5. L’immunothérapie par voie épicutanée est toujours en investigation

Plusieurs études sur l’immunothérapie par voie épicutanée sont actuellement en cours afin de déterminer avec plus de certitude et dans une population plus large son profil d’innocuité et son efficacité. Les arachides, le lait et les œufs figurent parmi les allergènes ciblés par ce type d’immunothérapie [2]. Et, bien que l’immunothérapie ne soit pas offerte en clinique à l’heure actuelle, ses applications potentielles sont nombreuses. Les fabricants du timbre Viaskin® sont optimistes et prévoient tester l’utilisation de l’immunothérapie par voie épicutanée dans le traitement de plusieurs pathologies, notamment la polyallergie, la maladie cœliaque et le diabète de type 1 [2].

En attendant, tous les espoirs sont permis!

[1] Mondoulet L. et coll. Intact skin and not stripped skin is crucial for the safety and efficacy of peanut epicutaneous immunotherapy (EPIT) in mice.
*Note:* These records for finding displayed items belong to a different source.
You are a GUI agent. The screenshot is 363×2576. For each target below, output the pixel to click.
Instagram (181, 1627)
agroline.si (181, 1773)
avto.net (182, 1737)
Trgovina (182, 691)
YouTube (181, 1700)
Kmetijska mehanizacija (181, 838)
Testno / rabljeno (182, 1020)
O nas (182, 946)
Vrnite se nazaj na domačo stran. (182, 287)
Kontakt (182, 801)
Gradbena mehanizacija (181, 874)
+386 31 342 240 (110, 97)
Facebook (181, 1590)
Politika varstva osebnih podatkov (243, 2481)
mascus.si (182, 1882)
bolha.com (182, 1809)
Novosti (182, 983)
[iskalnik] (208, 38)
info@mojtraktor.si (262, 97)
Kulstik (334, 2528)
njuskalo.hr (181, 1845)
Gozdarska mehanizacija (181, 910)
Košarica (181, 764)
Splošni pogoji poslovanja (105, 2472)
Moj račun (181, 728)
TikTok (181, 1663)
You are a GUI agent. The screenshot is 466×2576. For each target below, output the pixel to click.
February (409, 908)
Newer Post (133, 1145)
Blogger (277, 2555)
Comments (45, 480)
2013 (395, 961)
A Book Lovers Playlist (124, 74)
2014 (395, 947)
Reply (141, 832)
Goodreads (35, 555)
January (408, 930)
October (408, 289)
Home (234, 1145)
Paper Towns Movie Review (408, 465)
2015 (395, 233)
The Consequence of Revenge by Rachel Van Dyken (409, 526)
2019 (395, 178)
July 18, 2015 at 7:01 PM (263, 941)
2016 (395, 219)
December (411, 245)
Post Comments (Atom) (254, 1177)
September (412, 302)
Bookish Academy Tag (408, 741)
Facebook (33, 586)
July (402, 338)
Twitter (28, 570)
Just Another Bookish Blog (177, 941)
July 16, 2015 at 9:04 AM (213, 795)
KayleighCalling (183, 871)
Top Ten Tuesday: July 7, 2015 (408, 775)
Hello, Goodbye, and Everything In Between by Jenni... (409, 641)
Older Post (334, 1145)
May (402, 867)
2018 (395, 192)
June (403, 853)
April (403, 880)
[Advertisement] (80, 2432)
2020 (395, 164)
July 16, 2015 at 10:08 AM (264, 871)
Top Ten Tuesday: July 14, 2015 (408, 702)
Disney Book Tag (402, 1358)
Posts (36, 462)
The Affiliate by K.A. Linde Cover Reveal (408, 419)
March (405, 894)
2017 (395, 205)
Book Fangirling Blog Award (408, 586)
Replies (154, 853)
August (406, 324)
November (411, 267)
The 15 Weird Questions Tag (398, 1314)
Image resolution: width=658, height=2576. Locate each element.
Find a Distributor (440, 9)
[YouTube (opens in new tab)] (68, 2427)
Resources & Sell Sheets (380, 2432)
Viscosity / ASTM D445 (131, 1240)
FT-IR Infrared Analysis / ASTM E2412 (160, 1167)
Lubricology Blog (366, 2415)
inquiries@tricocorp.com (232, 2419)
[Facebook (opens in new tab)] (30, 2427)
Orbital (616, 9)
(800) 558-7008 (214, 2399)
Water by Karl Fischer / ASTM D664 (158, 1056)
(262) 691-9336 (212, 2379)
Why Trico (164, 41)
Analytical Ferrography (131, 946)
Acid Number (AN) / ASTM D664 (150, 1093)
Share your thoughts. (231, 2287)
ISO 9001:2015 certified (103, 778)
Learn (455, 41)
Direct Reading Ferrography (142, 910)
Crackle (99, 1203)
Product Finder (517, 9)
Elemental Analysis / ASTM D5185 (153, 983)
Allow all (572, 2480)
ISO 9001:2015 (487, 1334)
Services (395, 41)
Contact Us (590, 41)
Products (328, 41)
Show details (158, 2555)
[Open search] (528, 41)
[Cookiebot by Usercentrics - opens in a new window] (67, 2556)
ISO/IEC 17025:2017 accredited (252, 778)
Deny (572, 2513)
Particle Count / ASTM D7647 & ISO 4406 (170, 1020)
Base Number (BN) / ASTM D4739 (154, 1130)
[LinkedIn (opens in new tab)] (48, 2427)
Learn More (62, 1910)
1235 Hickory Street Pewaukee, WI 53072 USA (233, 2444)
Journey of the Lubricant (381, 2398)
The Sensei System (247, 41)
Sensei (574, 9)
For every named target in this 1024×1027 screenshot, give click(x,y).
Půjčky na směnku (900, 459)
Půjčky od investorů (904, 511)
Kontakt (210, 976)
Clin and Translational Allergy, 2012, 2:22.
[2] Site Internet de la pharmaceutique DBV Technologies. https://dbv-technologies.com/fr/?s=epit (consulté le 8 juillet 2015).
[3] Jones S. M. et coll. State of the art on food allergen immunotherapy: oral, sublingual, and epicutaneous. J. Allergy Clin Immunol, 2013, 133(2):318-323.
[4] Dupont C. et coll. Peanut epicutaneous immunotherapy (EPIT) in peanut allergic chilodren: 18 months treatment in the ARACHILS study [abstract]. J Allergy Clin Immunol, 2014, 133(suppl):AB102.